Johan Santana throws the trickiest pitch in baseball. Does he have a third Cy Young up his sleeve?

Santana's pitches move all over the place—dropping, tailing, and cutting. This is what is commonly referred to by ballplayers as "stuff," and it isn't clear Santana always has control over it. What is certain is that Santana's "stuff" is nasty even when he's just going through the motions.

"I remember catching [an early] game against the Blue Jays, and I couldn't believe the stuff coming over the plate," recalls A.J. Pierzynski, a former Twin who has the unique perspective of catching for Santana and now hitting against him for the Chicago White Sox. "There's no one better. He's the total package."

Ask anyone why Santana's pitches are so effective, and they'll talk about the ball's movement five feet before crossing the plate. They also talk about "arm speed," which means every throw looks like a fastball; hitters can't tell what's coming until it's too late. Good pitching thrives on making the batter guess, but Santana concedes that sometimes even he's surprised where the ball ends up.

"It can catch up to him if he's not careful," says Jack Morris, known for pitching the greatest game seven in World Series history: 10 gritty innings of shut-out ball to win the 1991 championship for the Twins. "I try to convince him that he's never going to catch Nolan Ryan, that he should give up on that, and give his best pitches for more outs. But it's all about trying to be the strikeout king. He enjoys that."

Statistics aside, Santana has emerged as a team leader. He's the first in the dugout to greet a player who scores a run and he exudes a contagious confidence. With Santana as their ace in the hole, the Twins feel they'll rarely have to worry about a long losing streak.

Just take one look at him on the mound. When Santana strikes a batter out, he hops to his right, his glove hand on his hip, looking every bit like the matadors he grew up admiring.

 

The question is whether the Twins can afford to keep him. Though Santana has said he'd like to stay, the decision may be dictated by market value.

The prospects for resigning Santana took a major hit in the offseason when the San Francisco Giants signed Barry Zito to a seven-year, $126-million contract, the richest ever for a major-league pitcher. Zito, a lefty who had pitched for the Oakland A's, was considered one of the best hurlers in the American League. But he's no Santana. That he would attract that kind of free-agent cash will surely inflate Santana's value.

This spring, Sports Illustrated ran an article claiming Santana was unhappy with the Twins' lack of diligence in trying to sign him to a long-term contract, a report the pitcher promptly denied.
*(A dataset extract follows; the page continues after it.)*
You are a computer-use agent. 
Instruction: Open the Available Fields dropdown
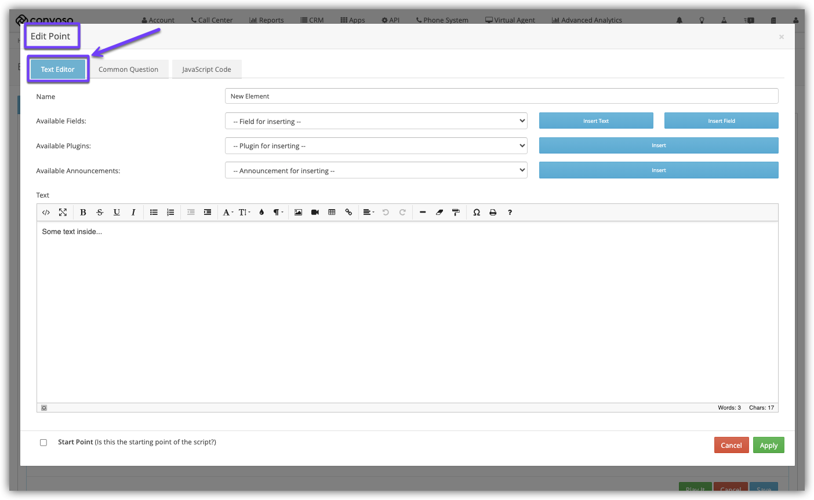coord(376,121)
No one within the organization will indulge in speculation about Santana's future. "He's stated publicly that he wants to stay with the team," Terry Ryan says, and leaves it that.

At just past 4:30 on an April afternoon, two and half hours before the Minnesota Twins are to take on the Baltimore Orioles in an early-season series, manager Ron Gardenhire is gingerly negotiating his way from the field to the clubhouse—he has a bum knee. The lineup card has been filled out, scouting reports digested, the media sated. Waiting is the hardest part.

Santana arrives in the clubhouse and catches the manager's attention. Gardy whirls around, curses his knee—he'll have surgery on it in a couple of weeks—and disappears down a hallway into the bowels of the old dome. Minutes later, he returns carrying two of Santana's game uniforms. He hands them over to Santana, who promptly hangs them in his clubhouse locker.

Despite his curmudgeonly moments, Gardenhire is an avuncular sort, and it could very well be that he's merely doing a favor for Santana. Then again, a reasonable man—and Gardenhire is certainly one—would be wise to keep his ace happy.